The book argues that the most disruptive impact of Airbnb and short-term rentals has been on housing and neighborhoods in urban centers where housing markets are stressed. Despite its claims, Airbnb has revealed itself as platform capitalism, incentivizing speculation in residential housing. At the heart of this trajectory is its business model and control over access to data. In a first narrative, the authors discuss how Airbnb has institutionalized short-term rentals, consequently removing long-term rentals, contributing to rising rents and changing neighborhood milieus as visitors replace long-term residents. In a second narrative the authors trace the transformation of short-term rentals into a multibillion-dollar hybrid real estate sector promoting a variety of flexible tenure models. While these models provide more options for owners and investors, they have the potential to undermine housing security and exacerbate housing inequality.

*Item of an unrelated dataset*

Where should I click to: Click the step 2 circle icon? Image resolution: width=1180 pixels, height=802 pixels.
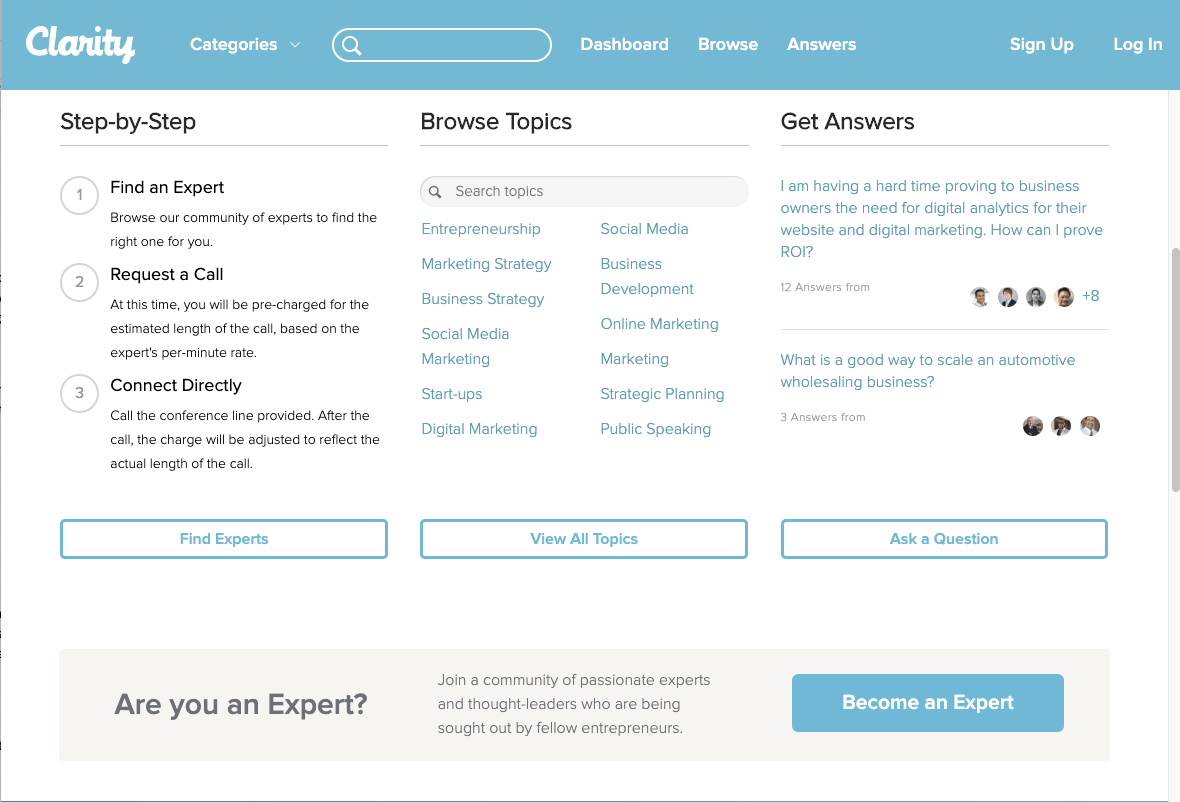click(80, 282)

While the overall effects have been similar across countries and cities, depending on housing systems, local response has varied from less restrictive in Australia to increasingly restrictive in the United States and most restrictive in Germany. Although Airbnb has made some concessions, it has not given any city the data needed to efficiently enforce regulations, making for costly externalities. Written in a clear and direct style, this volume will appeal to students and scholars in Urban Studies, Urban Planning, Housing and Tourism Studies.
Table of Contents
Preface Introduction Part One: The American Experience 1. The Sharing Economy, Airbnb and the Financialization of Housing 2. Cities, Data and Data Wars 3. The Airbnb Effect: Challenges to Housing and Localities Part Two: Moving Beyond the US 4. Australia, Airbnb’s Most Penetrated Market 5. Germany, One of Airbnb’s Least Penetrated Markets Conclusion: Repositioning Short-Term Rentals in the Housing Market Index
Lily M. Hoffman, Professor Emerita at CCNY and the CUNY Graduate Center, received her PhD in Sociology from Columbia University. Her research interests lie in the social/spatial impact of urban restructuring, including housing, tourism, urban governance and planning policy in comparative perspective. Among other publications, she is author of The Politics of Knowledge: Activist Movements in Medicine and Planning; co-editor of Cities and Visitors: Regulating People, Markets and City Space, with Susan S. Fainstein and Dennis R. Judd; and co-editor of Pandemics and Emerging Infectious Diseases: The Sociological Agenda with Robert Dingwall and Karen Staniland.
Barbara Schmitter Heisler is Professor Emerita, Gettysburg College. She received a PhD in Sociology from the University of Chicago and was the recipient of a German Marshall Fund Fellowship and the Berlin Prize. Her research, which has focused on international migration, racial and ethnic relations and housing, has been published in numerous journals and book chapters. Professor Heisler is co-editor of a special issue of the Annals of the American Academy of Political and Social Science and the author of two books, From German Prisoner of War to American Citizen and An Artist as Soldier.
"In a compelling examination of the urban impact of Airbnb in three countries, Hoffman and Schmitter Heisler show how short-term rentals have distorted neighborhood housing markets and intensified tourism. They provide convincing evidence of the reduction in affordable housing resulting from landlords converting residences to tourist accommodation. Students and scholars of housing and tourism policy will find this book of enormous interest."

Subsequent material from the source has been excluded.